Opened 7 years ago

Closed 7 years ago

Last modified 7 years ago

#8065 closed defect (fixed)

Bug: src/or/connection_edge.c:649: connection_ap_expire_beginning: Assertion circ->purpose == CIRCUIT_PURPOSE_C_GENERAL failed

Reported by: cypherpunks Owned by:
Priority: High Milestone: Tor: 0.2.4.x-final
Component: Core Tor/Tor Version: Tor: 0.2.4.9-alpha
Severity: Keywords: tor-client
Cc: mikeperry Actual Points:
Parent ID: Points:
Reviewer: Sponsor:

Description

Tor client crashed with the following message :

[...] [notice] Tor 0.2.4.9-alpha-dev (git-ee421e68d5231e39) opening log file.


Jan 27 20:13:39.000 [notice] Tried for 120 seconds to get a connection to [scrubbed]:0. Giving up.
Jan 27 20:13:43.000 [notice] Tried for 120 seconds to get a connection to [scrubbed]:0. Giving up.
Jan 27 20:13:48.000 [notice] Tried for 120 seconds to get a connection to [scrubbed]:0. Giving up. (waiting for circuit)
Jan 27 20:13:53.000 [notice] Tried for 120 seconds to get a connection to [scrubbed]:0. Giving up. (waiting for circuit)
Jan 27 20:14:32.000 [notice] Tried for 120 seconds to get a connection to [scrubbed]:0. Giving up. (waiting for circuit)
Jan 27 20:14:37.000 [notice] Tried for 120 seconds to get a connection to [scrubbed]:0. Giving up. (waiting for circuit)
Jan 27 20:14:42.000 [notice] Tried for 120 seconds to get a connection to [scrubbed]:0. Giving up. (waiting for circuit)
Jan 27 20:14:47.000 [notice] Tried for 120 seconds to get a connection to [scrubbed]:0. Giving up. (waiting for circuit)
Jan 27 20:15:22.000 [notice] Tried for 120 seconds to get a connection to [scrubbed]:0. Giving up. (waiting for circuit)
Jan 27 20:15:26.000 [notice] Tried for 120 seconds to get a connection to [scrubbed]:0. Giving up. (waiting for circuit)
Jan 27 20:15:31.000 [notice] Tried for 120 seconds to get a connection to [scrubbed]:0. Giving up. (waiting for circuit)
Jan 27 20:15:36.000 [notice] Tried for 120 seconds to get a connection to [scrubbed]:0. Giving up. (waiting for circuit)
Jan 27 20:28:38.000 [notice] Tried for 120 seconds to get a connection to [scrubbed]:0. Giving up. (waiting for circuit)
Jan 27 20:33:24.000 [err] connection_ap_expire_beginning(): Bug: src/or/connection_edge.c:649: connection_ap_expire_beginning: Assertion circ->purpose == CIRCUIT_PURPOSE_C_GENERAL failed; aborting.

Child Tickets

Change History (17)

comment:1 Changed 7 years ago by nickm

Milestone: Tor: 0.2.4.x-final
Priority: normalmajor

What options did you use to build Tor?
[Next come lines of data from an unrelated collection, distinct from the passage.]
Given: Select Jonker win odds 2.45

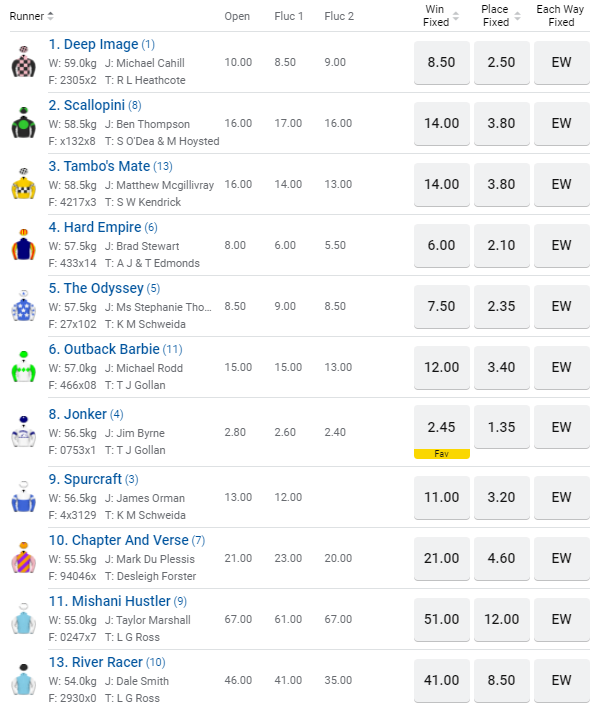Looking at the screenshot, I should click(441, 427).
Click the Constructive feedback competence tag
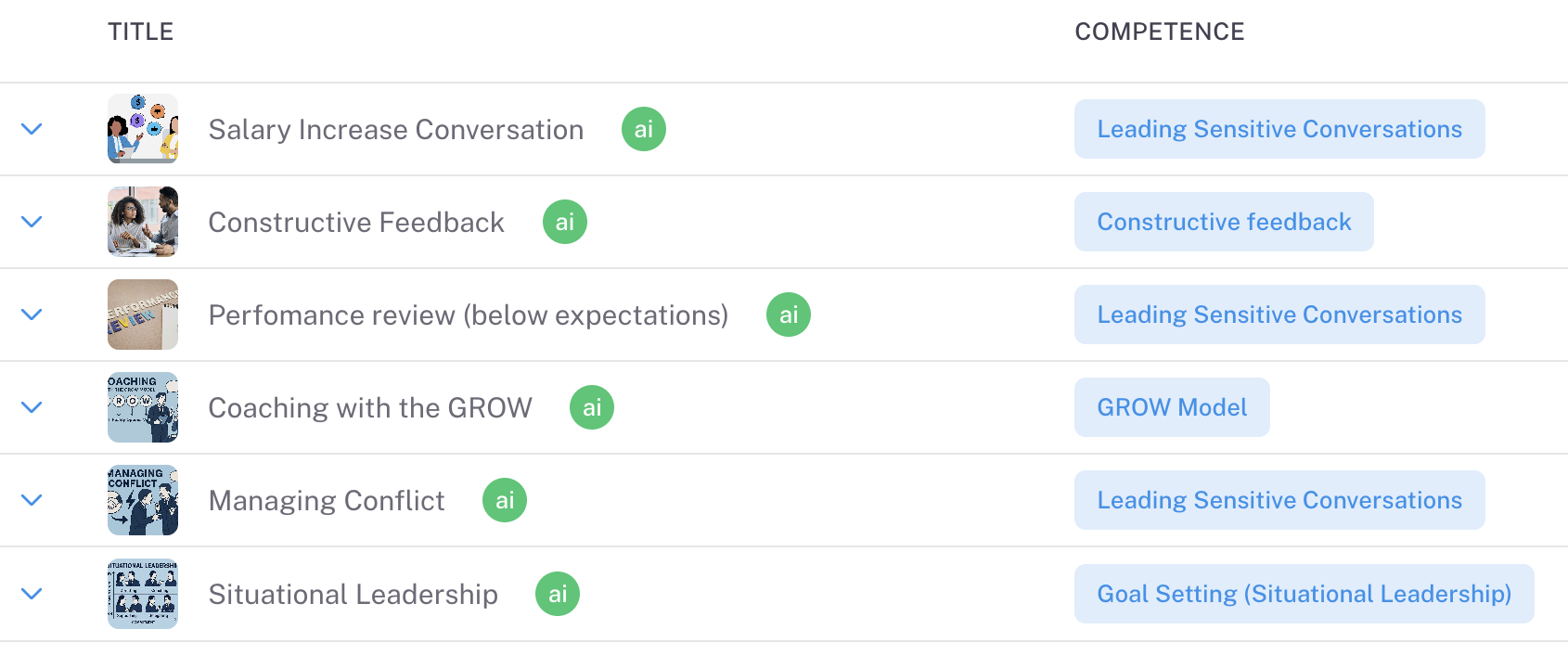 tap(1223, 222)
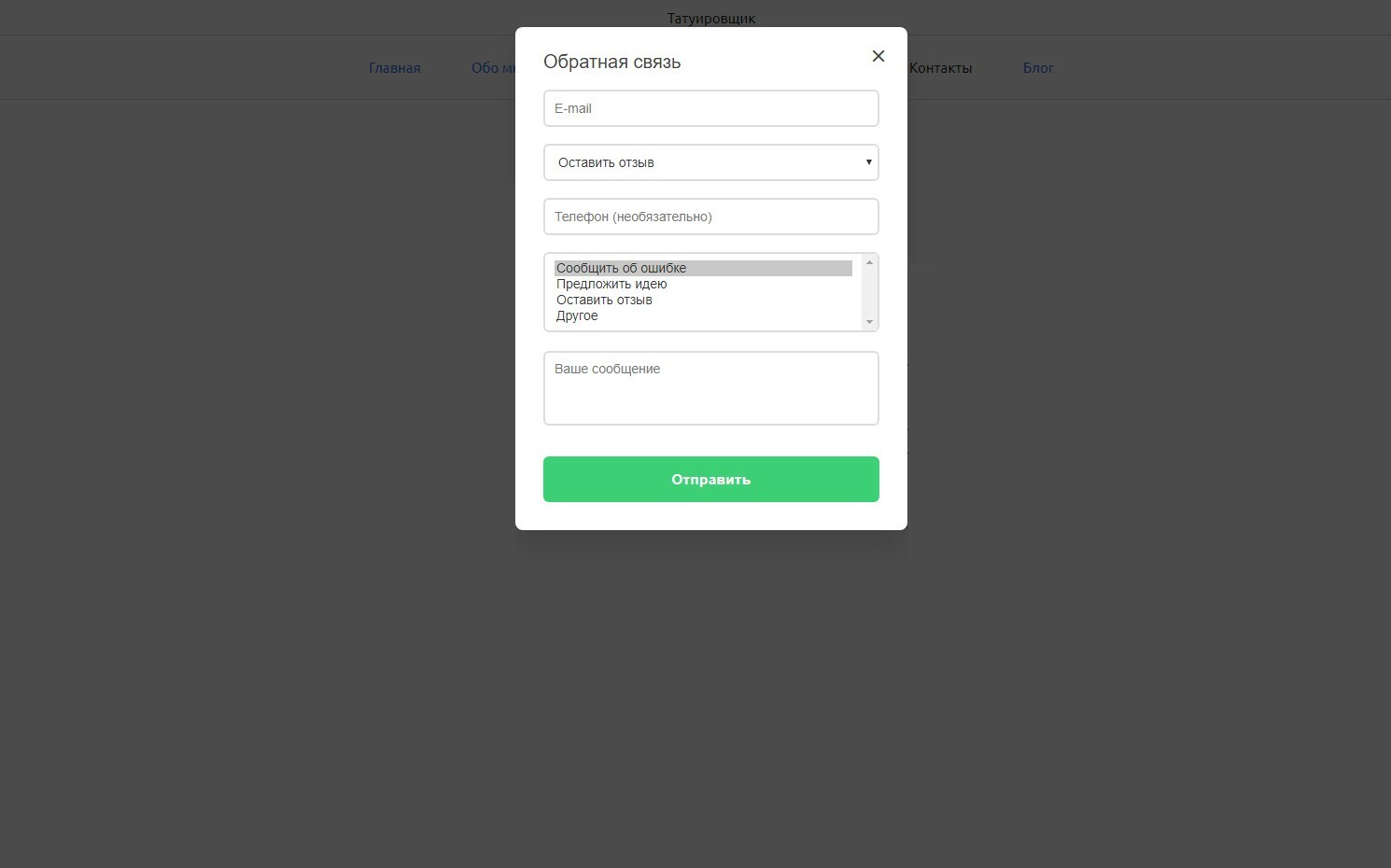Image resolution: width=1391 pixels, height=868 pixels.
Task: Click the list box scroll up arrow
Action: click(x=869, y=262)
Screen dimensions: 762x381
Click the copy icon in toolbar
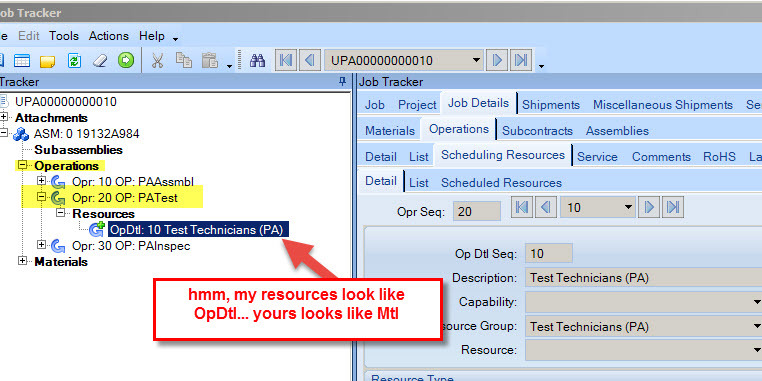pyautogui.click(x=184, y=60)
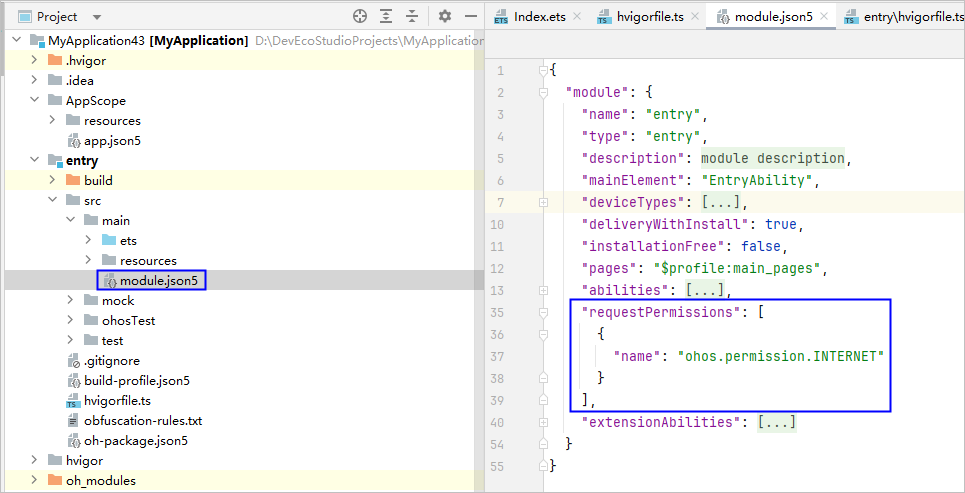Collapse the entry module folder
Viewport: 965px width, 493px height.
click(34, 160)
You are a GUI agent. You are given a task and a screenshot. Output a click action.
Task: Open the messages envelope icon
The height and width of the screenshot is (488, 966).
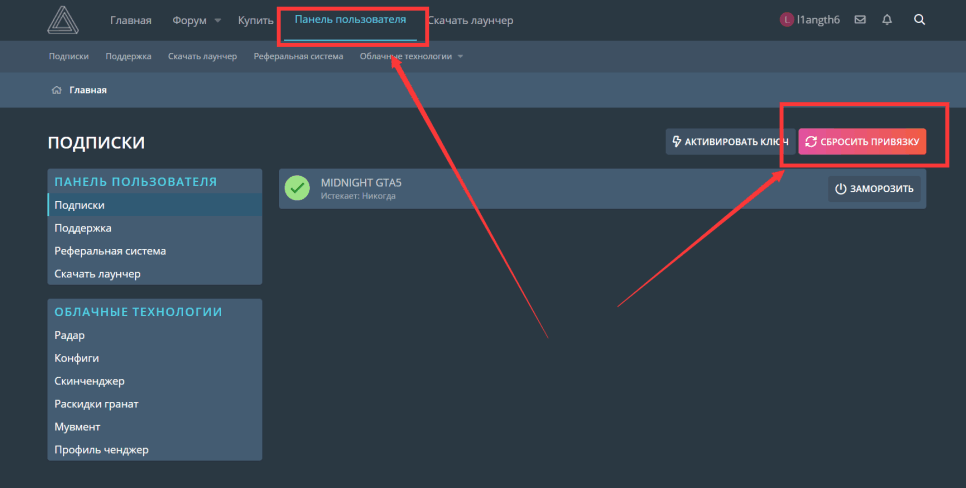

Can you get a stack trace on this? Were you opening any connections and/or using Tor at the time?

comment:2 in reply to:  1 Changed 7 years ago by cypherpunks

Replying to nickm:

What options did you use to build Tor? Can you get a stack trace on this? Were you opening any connections and/or using Tor at the time?

CFLAGS += -O3 -fno-delete-null-pointer-checks

	./configure \
		--prefix=/usr \
		--mandir=\$${prefix}/share/man \
		--infodir=\$${prefix}/share/info \
		--localstatedir=/var \
		--sysconfdir=/etc \
		--disable-upnp \
		--disable-nat-pmp \
		--enable-openbsd-malloc 

I was using tor when the crash occurred.

comment:3 Changed 7 years ago by cypherpunks

I forgot to mention I'm using Tor also as local name resolver ( DnsPort 127.0.0.1:53 ) : the crash occurred while trying to resolve a name

comment:4 Changed 7 years ago by nickm

Hm. Is it reproducible, or does it only happen some of the time? If it's reproducible, do you think you could get a stack trace, plus the contents of "*circ" at the point where the assertion occurs? (Just ask if you need some help using gdb)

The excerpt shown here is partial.